═══ SUPPLIED INFORMATION

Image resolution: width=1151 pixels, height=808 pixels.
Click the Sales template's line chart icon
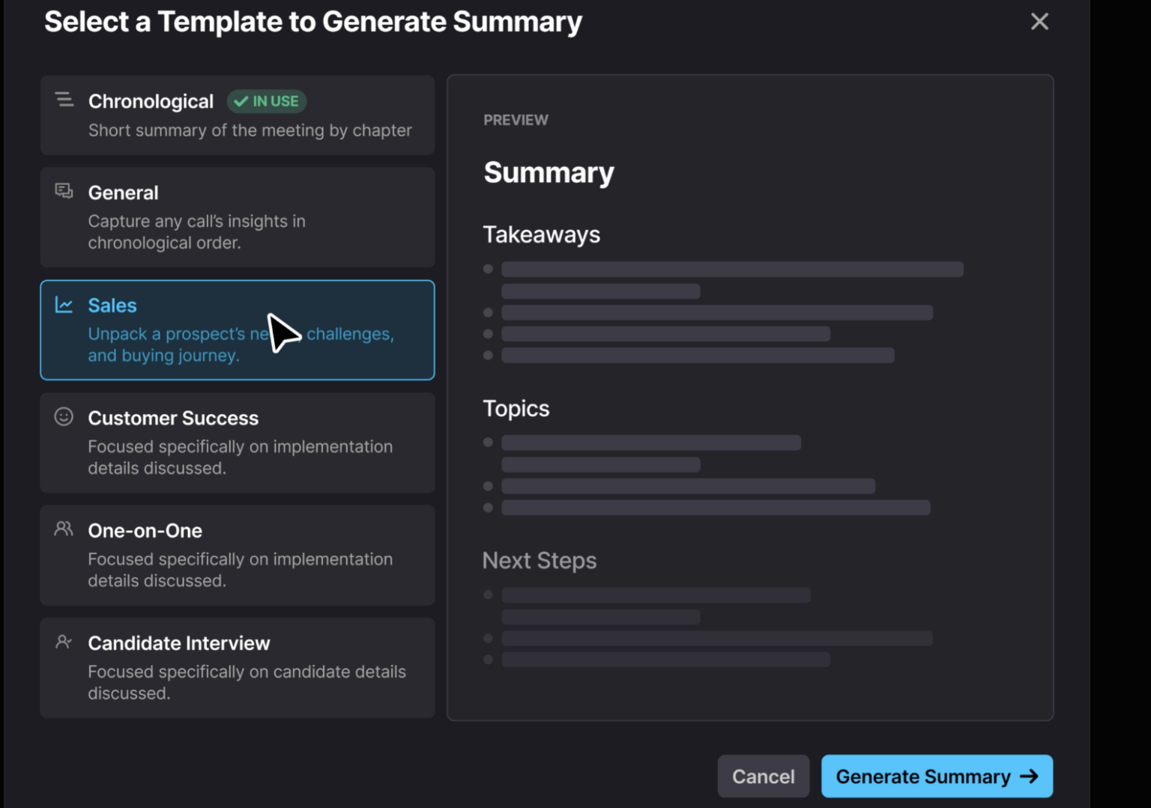point(64,305)
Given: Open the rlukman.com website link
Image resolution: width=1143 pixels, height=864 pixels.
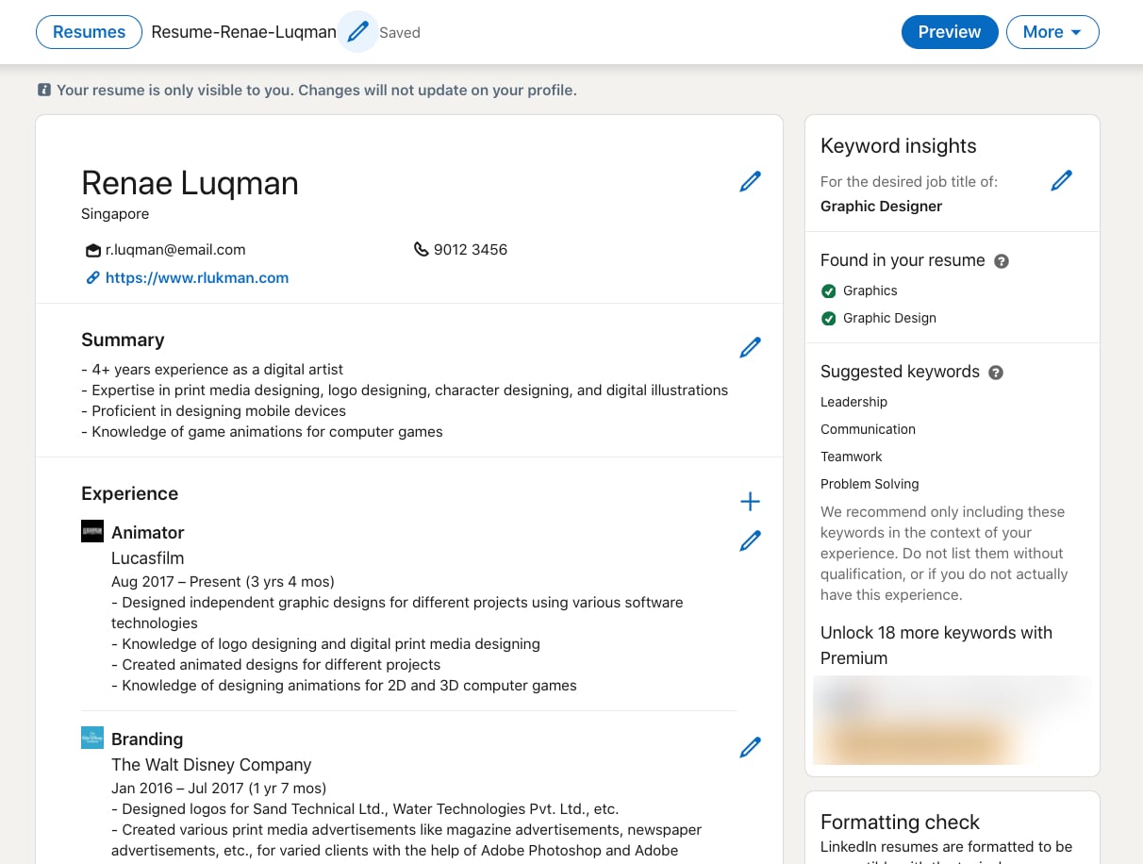Looking at the screenshot, I should (196, 278).
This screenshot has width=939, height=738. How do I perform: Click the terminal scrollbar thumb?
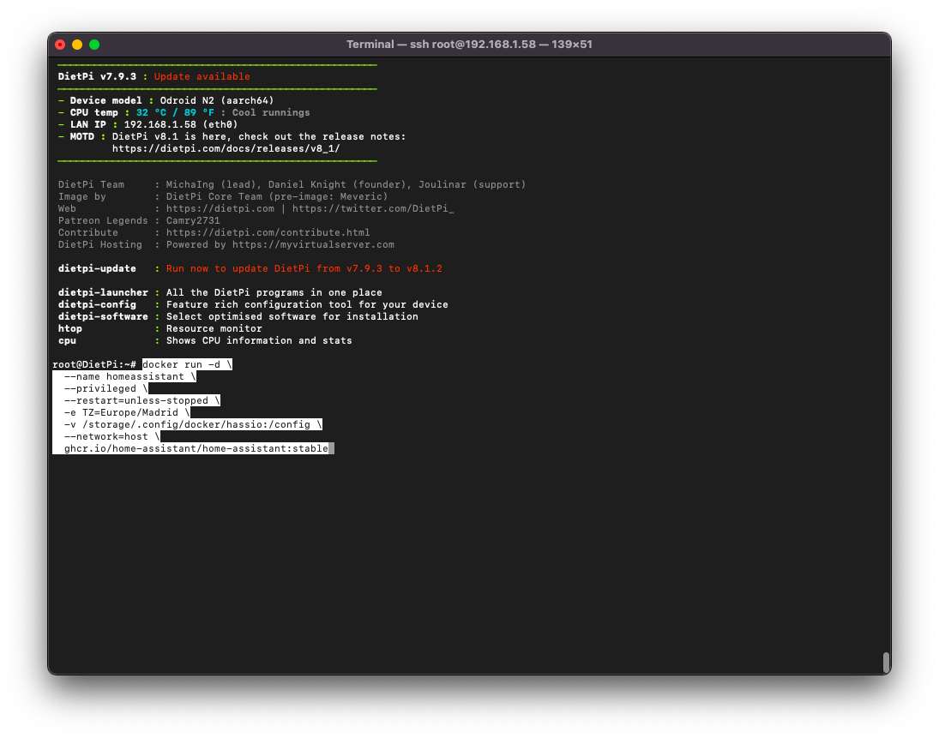(x=886, y=662)
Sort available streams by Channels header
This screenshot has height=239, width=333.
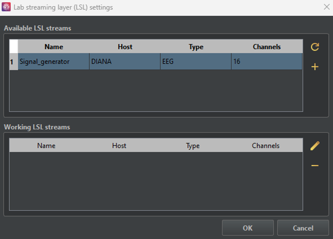(x=267, y=47)
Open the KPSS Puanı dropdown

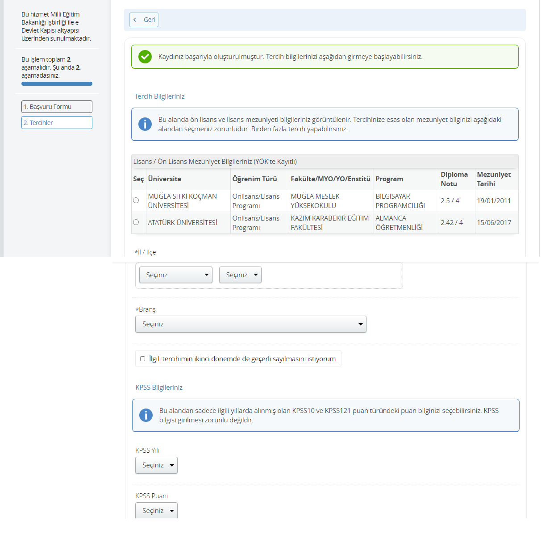click(156, 510)
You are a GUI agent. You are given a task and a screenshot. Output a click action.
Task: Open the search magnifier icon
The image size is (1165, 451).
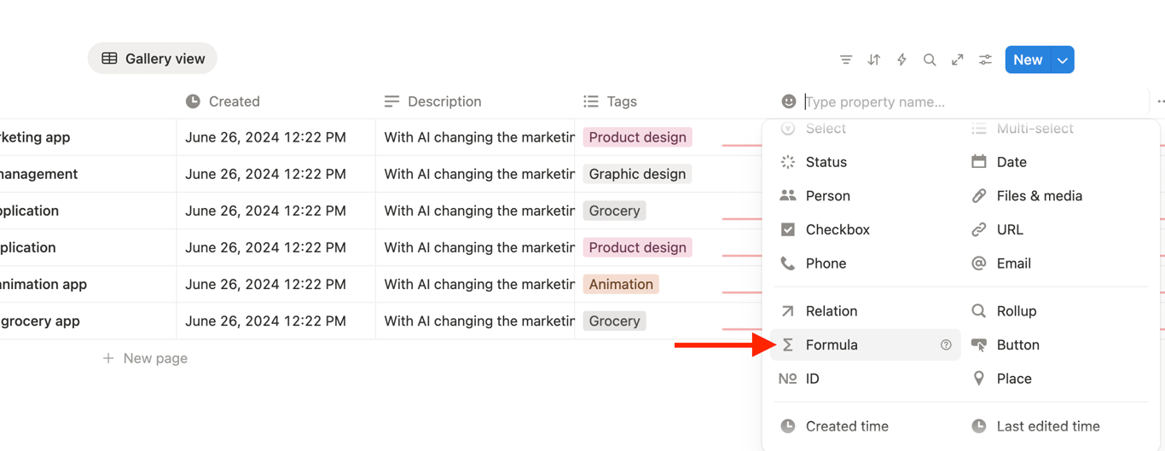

══════

• _AIM OF THE EXERCISE_
Pull out every line in the rows above that contains the string "pixels".

• _TASK OUTPUT_
Image resolution: width=1151 pixels, height=808 pixels.
Image resolution: width=1143 pixels, height=864 pixels.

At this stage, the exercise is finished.